This review was originally published on September 1, 2013 as part of Film.com's coverage of the 2013 Telluride Film Festival.
The very title of Steve McQueen’s “12 Years a Slave” provides that rare sliver of hope by establishing a rigid timeline within which the once-freed Solomon Northup (Chiwetel Ejiofor) would see release after being kidnapped and sold back into bondage in the mid-1800s. Northup’s story was a true, terrible thing, and by virtue of telling it, the burdens of all American slaves are unflinchingly realized by Ejiofor and McQueen alike.
Solomon’s journey from life as a respected Saratoga lawyer and family man to a fixture on several New Orleans plantations is conveyed with the same singular focus that defined McQueen’s earlier films, “Hunger” and “Shame.” Whereas the characters of those films (each played by Michael Fassbender) often inflicted pain upon themselves in pursuit of their passion and principles, Solomon is punished by slave traders and owners epitomized by the likes of Benedict Cumberbatch, Paul Giamatti, Paul Dano and, of course, Michael Fassbender, mostly vicious men who equate Solomon’s uncommon intelligence for common insolence.
From our lead’s perspective, the American South is a thicket of nightmarish scenarios wherein his rightful freedom is denied time and again. Acts of brutality visited upon Solomon are nearly as unsettling for their casual occurrence as they are for their physical violence, and even rare gestures of mercy are tinged with reminders of this man’s supposed inferiority. (The gift of a violin is accompanied by the reminder that it should bring both parties entertainment “for a great many years to come.”)
“Slave” might be the most grimly accurate depiction of American slavery committed to film, which in turn threatens to render monotonous countless inhumane offenses as the story stretches into its third hour. It’s not that McQueen and writer John Ridley (working from Northup’s own memoir) could help it, assuming they even wanted to.
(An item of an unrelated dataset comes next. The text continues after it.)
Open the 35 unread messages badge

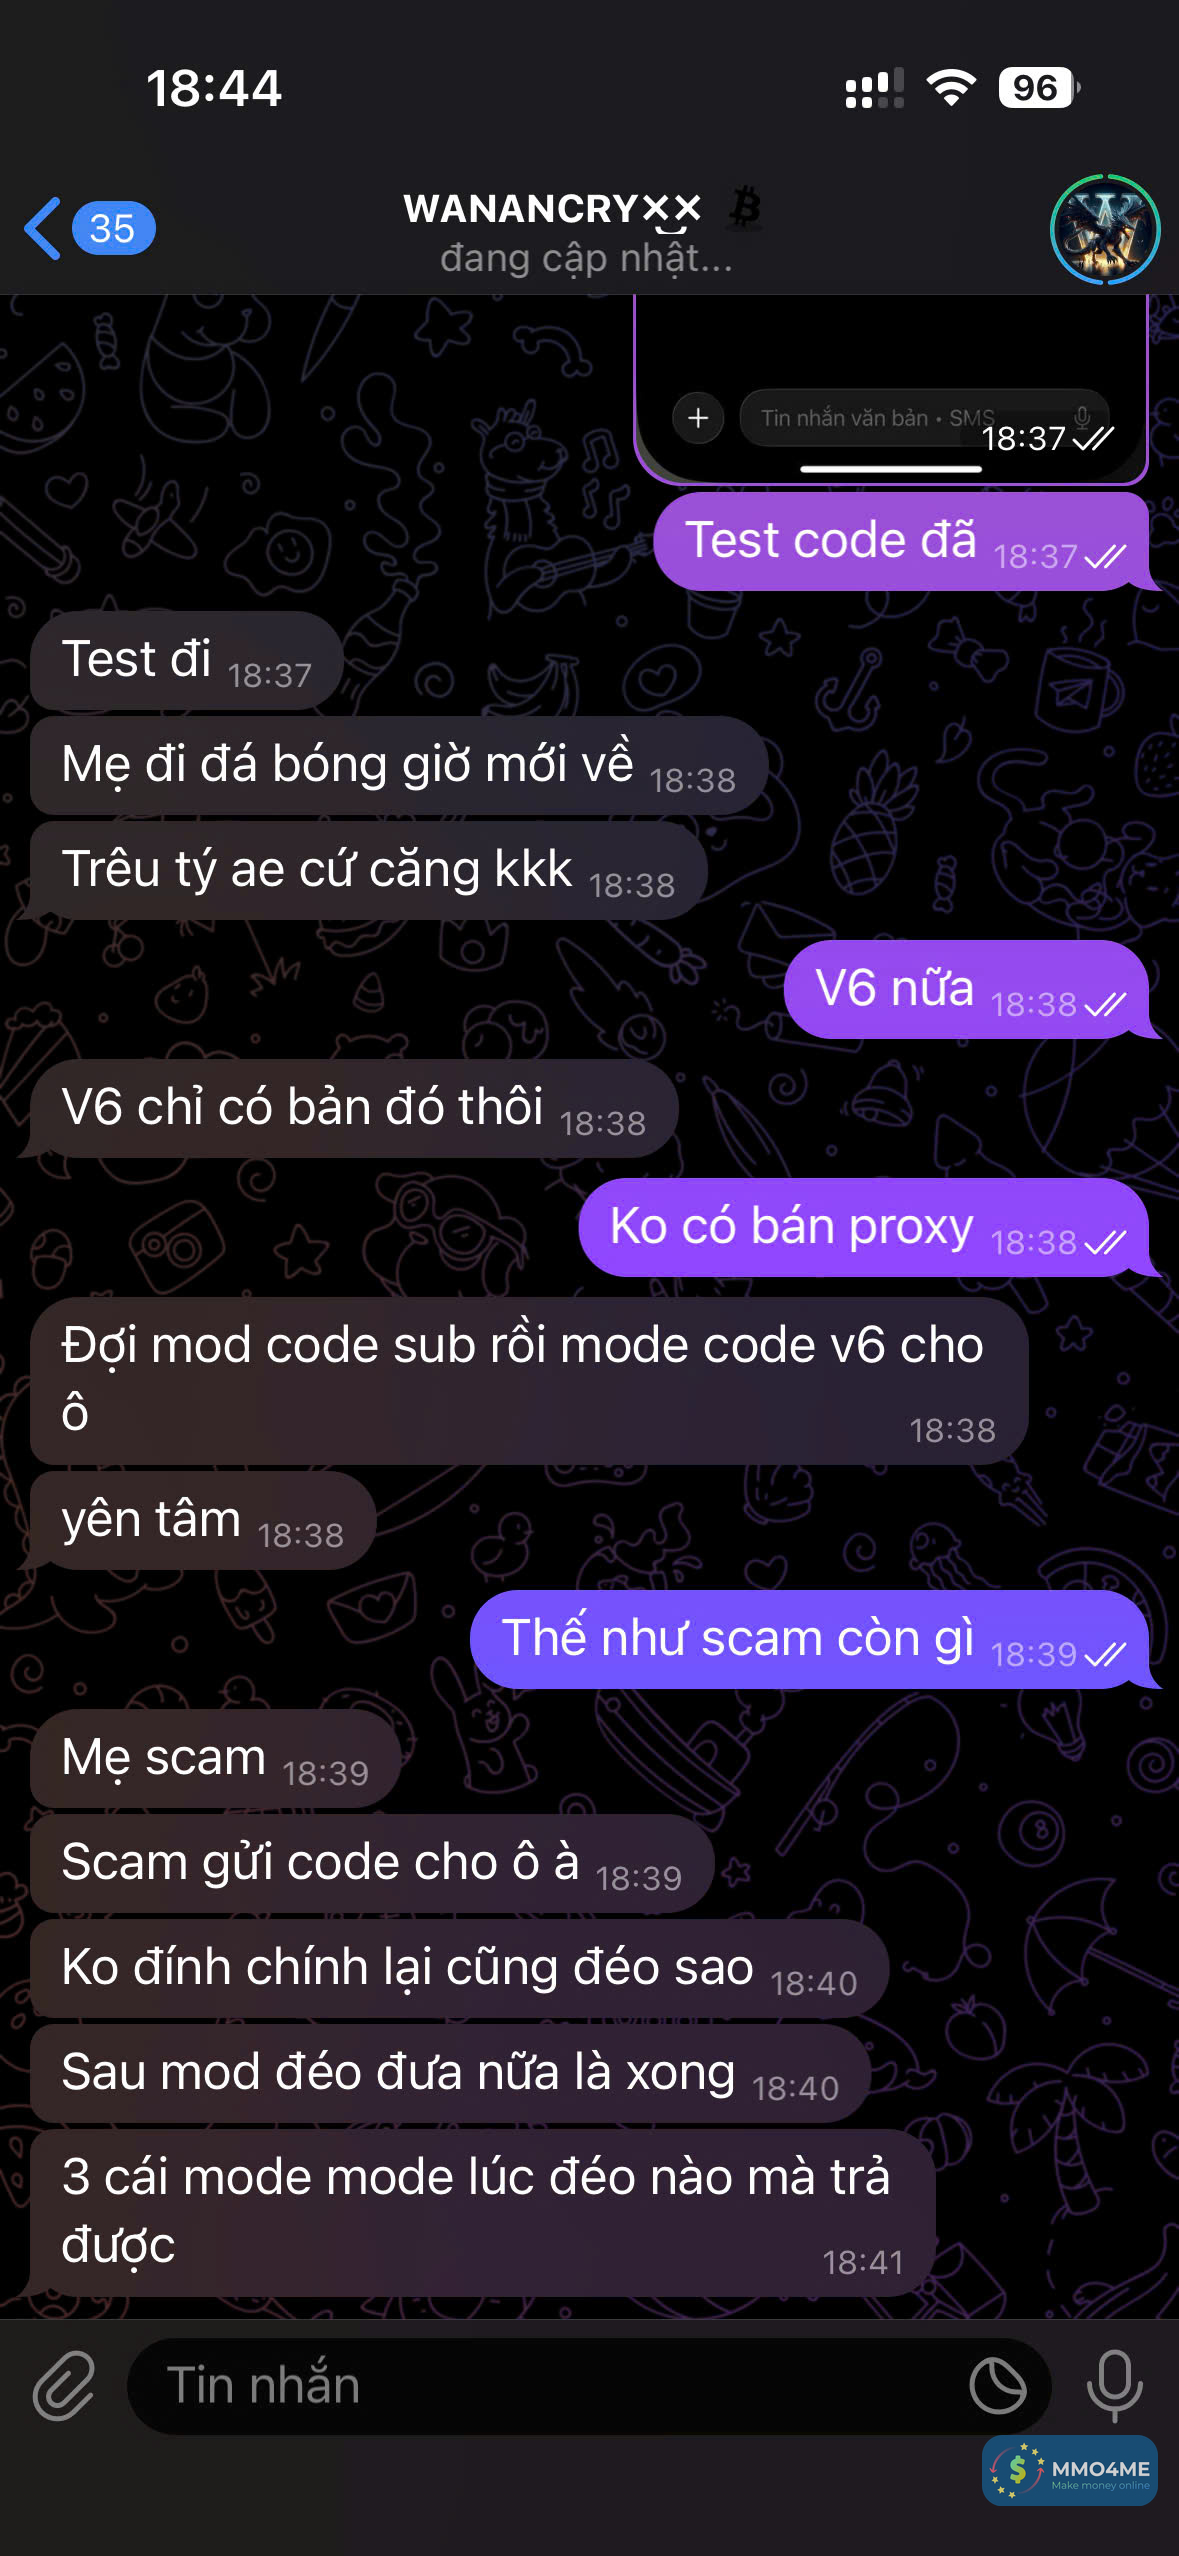(113, 228)
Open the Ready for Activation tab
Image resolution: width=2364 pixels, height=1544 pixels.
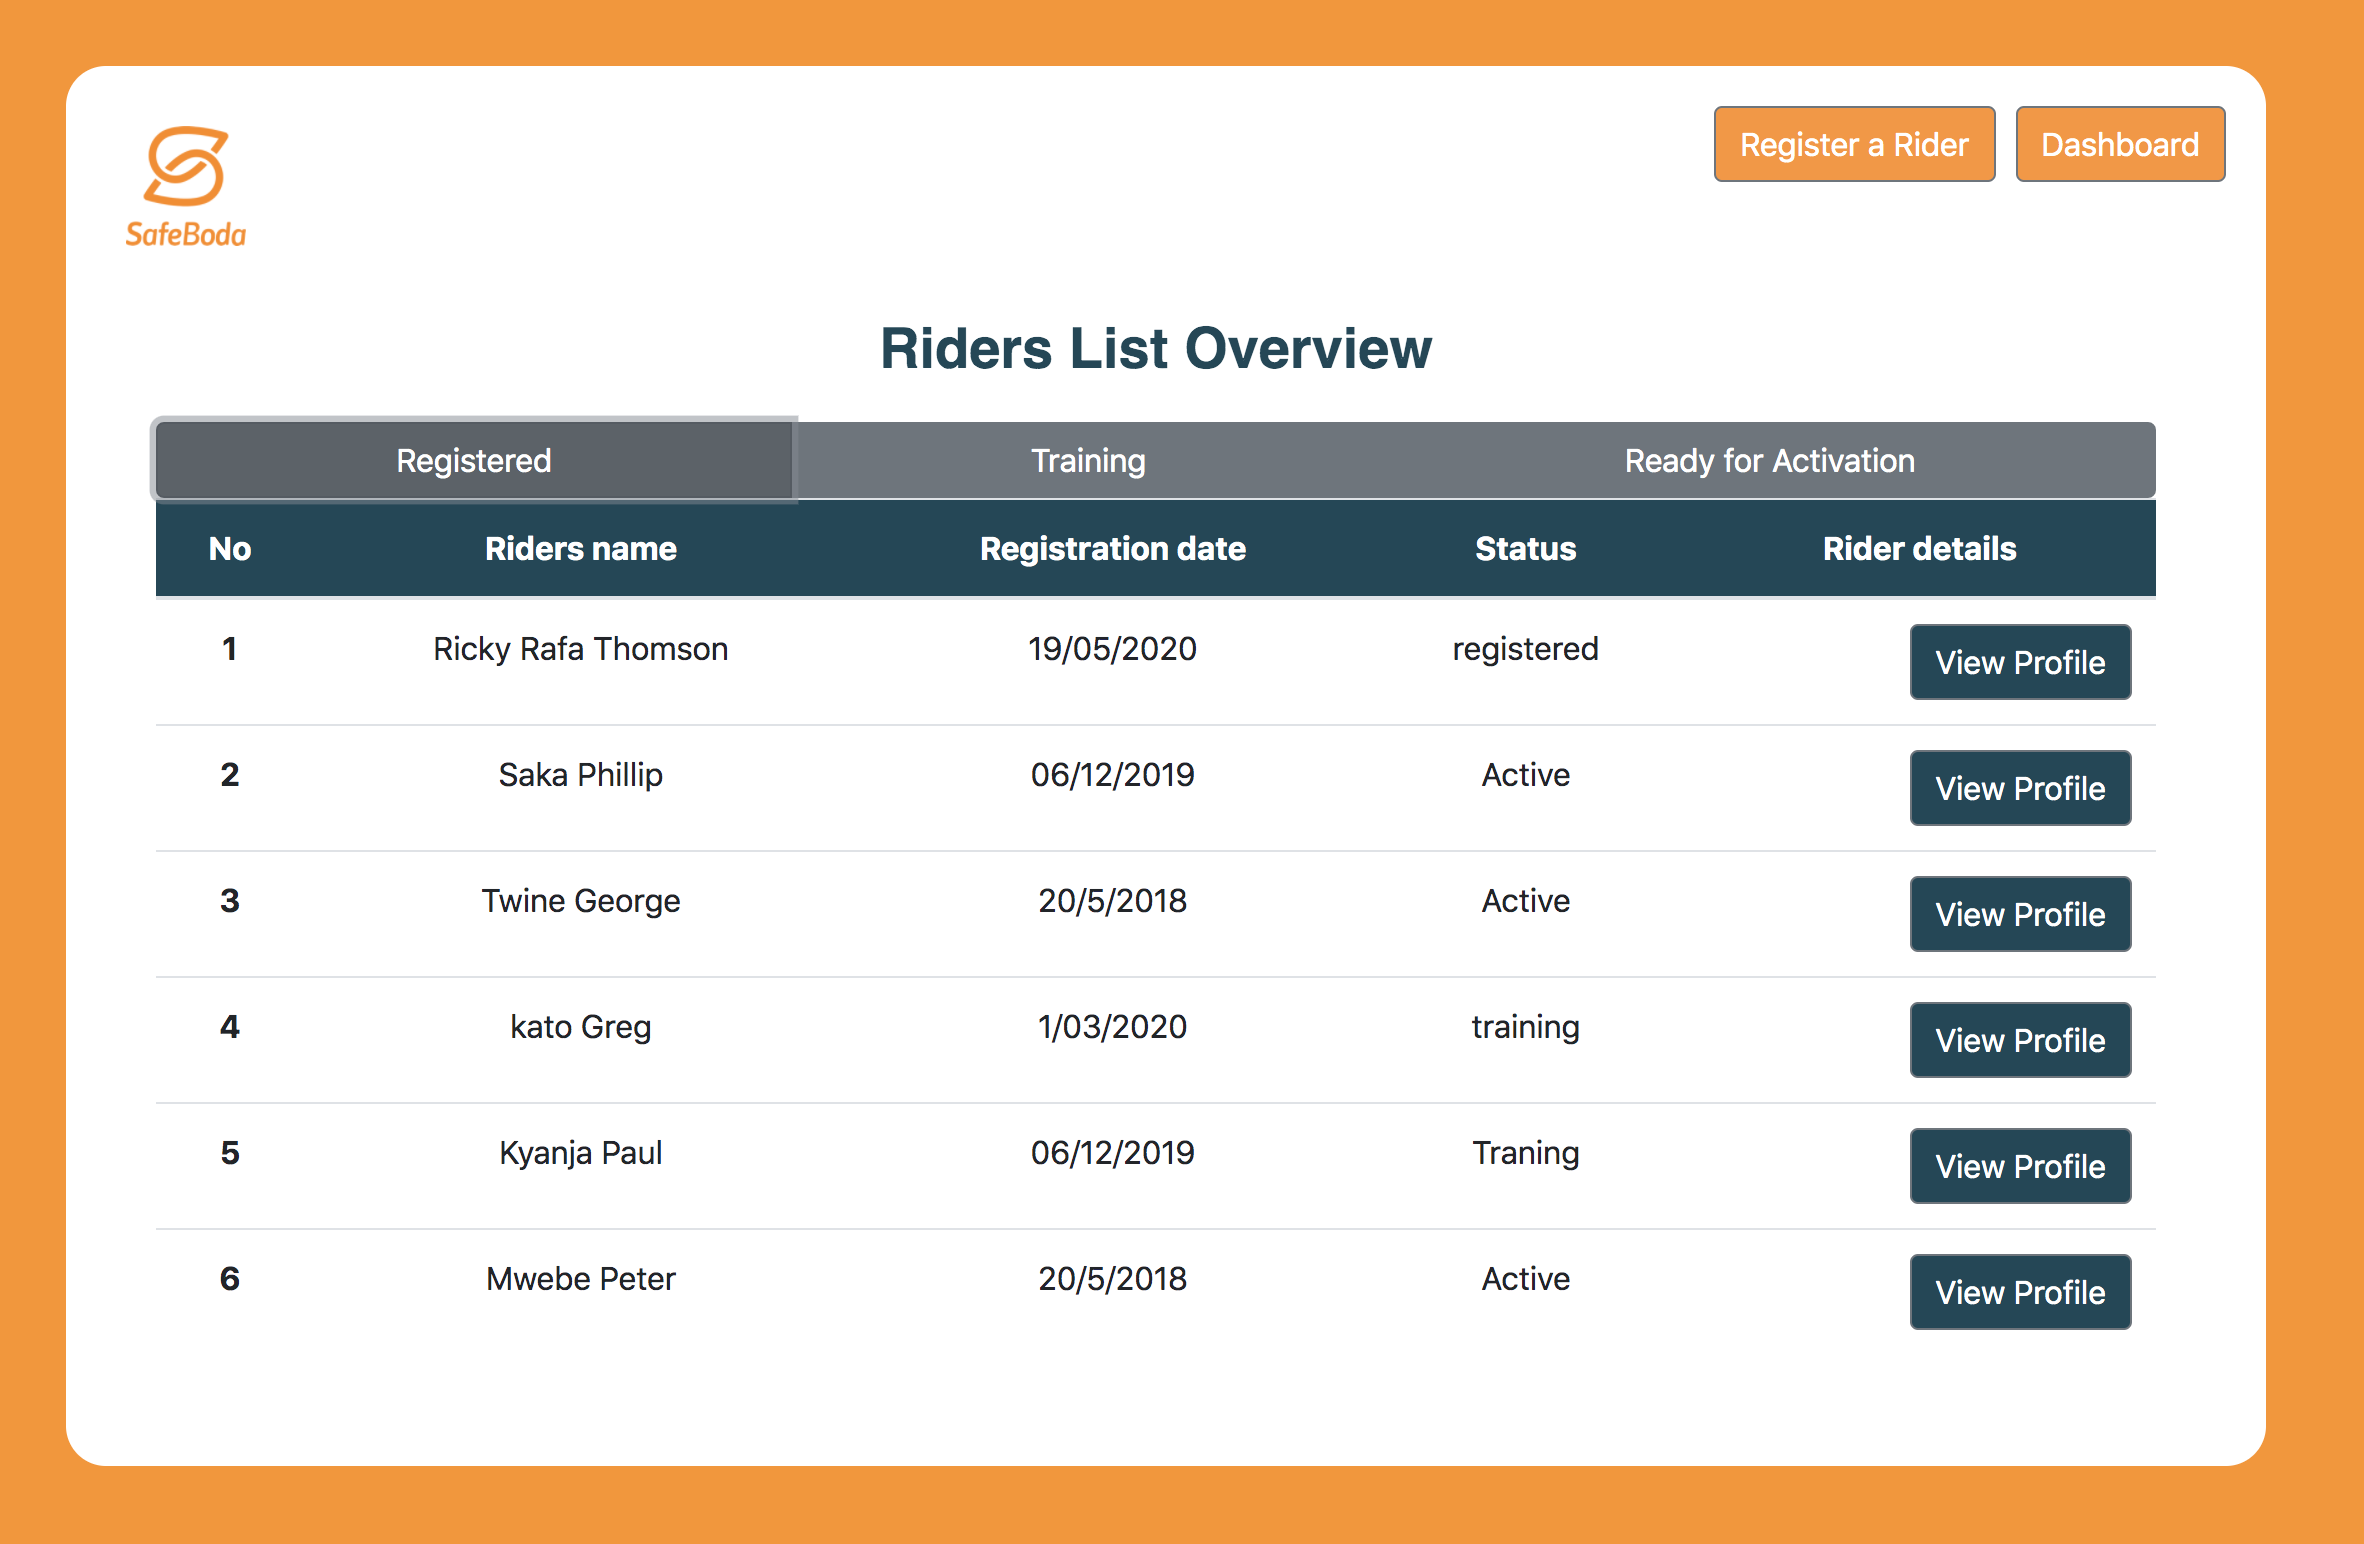pyautogui.click(x=1768, y=461)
The subject matter doesn’t exactly invite comic relief, while cutting away to Solomon’s surely concerned family up north would have rung false and detracted from such an aptly oppressive experience.
McQueen nonetheless manages to reinvigorate these cruelties on each occasion, whether cutting between the sounds of music and the sights of agony during scenes of mandatory celebration or forced separation, or subtly incorporating his trademark long take during an extended whipping scene as the potential for maximum emotional and physical anguish aligns with a harsh sense of inevitability. For the most part, these high emotions are matched well by Hans Zimmer’s score, although the odd flair of “Inception”-like bombast deflates one particularly tense encounter early on.
All of that impeccable composure and noble intent would be for naught were Ejiofor not the one grounding each indignity as Solomon. It’s not that this ensemble is a feeble one -- I’ve failed to yet mention Sarah Paulson, Alfre Woodard, Garret Dillahunt, or astounding newcomer Lupita Nyong’o -- but especially when compared to the showy ferocity offered up by Fassbender or bland sympathy provided by co-producer Brad Pitt as a Canadian abolitionist, Ejiofor’s tightly clenched conviction perfectly embodies hope and righteousness against all odds. He gives the best performance of his career to date, and what’s more, he gives “Slave” its bruised, beating heart with every scene.